The suicidal son who ruined his father's life
BarcelonaWe have spoken before about the erosion of the moral prestige of intellectuals. It's not that they have become immoral (there are exceptions, of course); it's that the majority of society has stopped believing in anything transcendental, anything particularly well-argued, or anything that transcends the mediocrity of the commonplace (there are exceptions, too, now).
These days, there are very few men or women with significant intellectual or moral standing who can influence, even slightly, the general opinion of a society. Noam ChomskyTo give a rare example, he is possibly the only intellectual in the United States who can modify the preconceived ideas of the (few) citizens of his country. Jürgen Habermas, in Germany, is still listened to.
But centuries ago, especially in the Age of Enlightenment, this was not yet the case: certain men of letters, such as Rousseau or Voltaire, were not only respected by the authorities and had credibility among the population, but they collaborated to the extent they could in preparing the new political and legal order derived from the French Revolution. The French Revolution was only partially the consequence of Enlightenment ideas; the factors that triggered it were of a financial and economic nature – Louis XVI emptied the state coffers in the American war, squeezed the bourgeoisie with taxes, and the sumptuousness of his court demanded fabulous sums.
But Voltaire, to mention his own case, stirred public opinion when he began publishing pamphlets in which he defended that poor Protestant family, the Calas, when the father was unjustly and without evidence accused of murdering one of his sons, who had hanged himself for a number of reasons: he could not bear that his son had embraced the Catholic faith. (It seems he went to Catholic churches only to hear music that was better than that of the austere Protestant churches; he was a music lover, not an apostate.) His father was subjected to the torture of "the wheel," still medieval, which consisted of tying the victim to a kind of cartwheel and beating him with sticks. The wife and other children were left completely destitute.

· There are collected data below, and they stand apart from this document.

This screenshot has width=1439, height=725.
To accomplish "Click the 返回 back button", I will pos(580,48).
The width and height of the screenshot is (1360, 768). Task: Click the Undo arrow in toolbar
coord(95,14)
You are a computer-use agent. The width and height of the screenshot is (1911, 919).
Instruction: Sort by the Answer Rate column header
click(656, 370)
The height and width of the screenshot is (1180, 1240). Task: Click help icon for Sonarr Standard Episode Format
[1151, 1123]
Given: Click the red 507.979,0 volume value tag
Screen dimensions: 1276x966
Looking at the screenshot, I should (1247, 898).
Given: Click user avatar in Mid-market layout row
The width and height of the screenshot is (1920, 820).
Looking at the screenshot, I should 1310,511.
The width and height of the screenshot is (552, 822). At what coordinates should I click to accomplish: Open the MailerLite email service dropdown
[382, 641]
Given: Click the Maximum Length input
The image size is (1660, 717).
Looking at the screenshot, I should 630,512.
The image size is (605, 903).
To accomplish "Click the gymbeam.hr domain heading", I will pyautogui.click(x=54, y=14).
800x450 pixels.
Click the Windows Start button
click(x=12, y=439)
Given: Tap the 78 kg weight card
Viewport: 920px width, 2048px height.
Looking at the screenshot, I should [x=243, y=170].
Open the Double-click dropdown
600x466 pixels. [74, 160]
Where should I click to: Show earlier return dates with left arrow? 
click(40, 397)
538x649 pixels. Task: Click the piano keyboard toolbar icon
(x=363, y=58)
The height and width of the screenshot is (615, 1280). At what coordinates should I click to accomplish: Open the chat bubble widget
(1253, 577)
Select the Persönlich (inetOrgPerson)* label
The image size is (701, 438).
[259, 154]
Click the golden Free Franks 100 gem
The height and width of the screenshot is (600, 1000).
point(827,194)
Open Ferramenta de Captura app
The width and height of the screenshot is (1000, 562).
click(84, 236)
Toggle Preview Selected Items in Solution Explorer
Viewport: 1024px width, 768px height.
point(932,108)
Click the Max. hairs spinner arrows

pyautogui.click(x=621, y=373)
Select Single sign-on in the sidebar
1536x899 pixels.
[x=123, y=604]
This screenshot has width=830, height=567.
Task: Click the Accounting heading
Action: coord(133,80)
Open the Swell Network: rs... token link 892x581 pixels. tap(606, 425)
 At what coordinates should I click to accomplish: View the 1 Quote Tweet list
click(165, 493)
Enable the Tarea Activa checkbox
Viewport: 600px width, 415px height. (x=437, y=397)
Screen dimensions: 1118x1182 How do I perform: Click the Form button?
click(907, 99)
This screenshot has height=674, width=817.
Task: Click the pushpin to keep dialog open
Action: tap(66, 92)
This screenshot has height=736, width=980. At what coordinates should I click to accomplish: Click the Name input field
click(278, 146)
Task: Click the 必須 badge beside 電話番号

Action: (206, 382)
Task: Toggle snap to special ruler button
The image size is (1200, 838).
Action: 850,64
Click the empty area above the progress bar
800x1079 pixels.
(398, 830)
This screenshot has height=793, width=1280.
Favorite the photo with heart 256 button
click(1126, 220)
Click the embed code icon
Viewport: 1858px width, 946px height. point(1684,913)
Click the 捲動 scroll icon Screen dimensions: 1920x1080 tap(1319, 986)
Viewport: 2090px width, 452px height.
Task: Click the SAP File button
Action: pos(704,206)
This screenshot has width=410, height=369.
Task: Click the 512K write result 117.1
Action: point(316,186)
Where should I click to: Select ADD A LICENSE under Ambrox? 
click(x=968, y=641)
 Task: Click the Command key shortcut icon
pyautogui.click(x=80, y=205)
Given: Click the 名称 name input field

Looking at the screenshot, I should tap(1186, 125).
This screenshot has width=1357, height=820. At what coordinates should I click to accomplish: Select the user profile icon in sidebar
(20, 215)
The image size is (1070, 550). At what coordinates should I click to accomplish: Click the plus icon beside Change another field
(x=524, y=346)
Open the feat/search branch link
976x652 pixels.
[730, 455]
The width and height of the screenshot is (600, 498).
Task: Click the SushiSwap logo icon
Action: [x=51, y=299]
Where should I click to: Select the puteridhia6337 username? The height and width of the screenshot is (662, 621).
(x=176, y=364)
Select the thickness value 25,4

Until Voltaire raised his voice. His pamphlets were so widely read that the king was finally forced to restore the honor of this devout believer, and the family received financial compensation. All this was achieved by a single man through the combined force of his prestige and his arguments: these are what gave rise to... Treaty on Tolerance (1763), one of the most important texts at the time the Charter on Human Rights was drafted.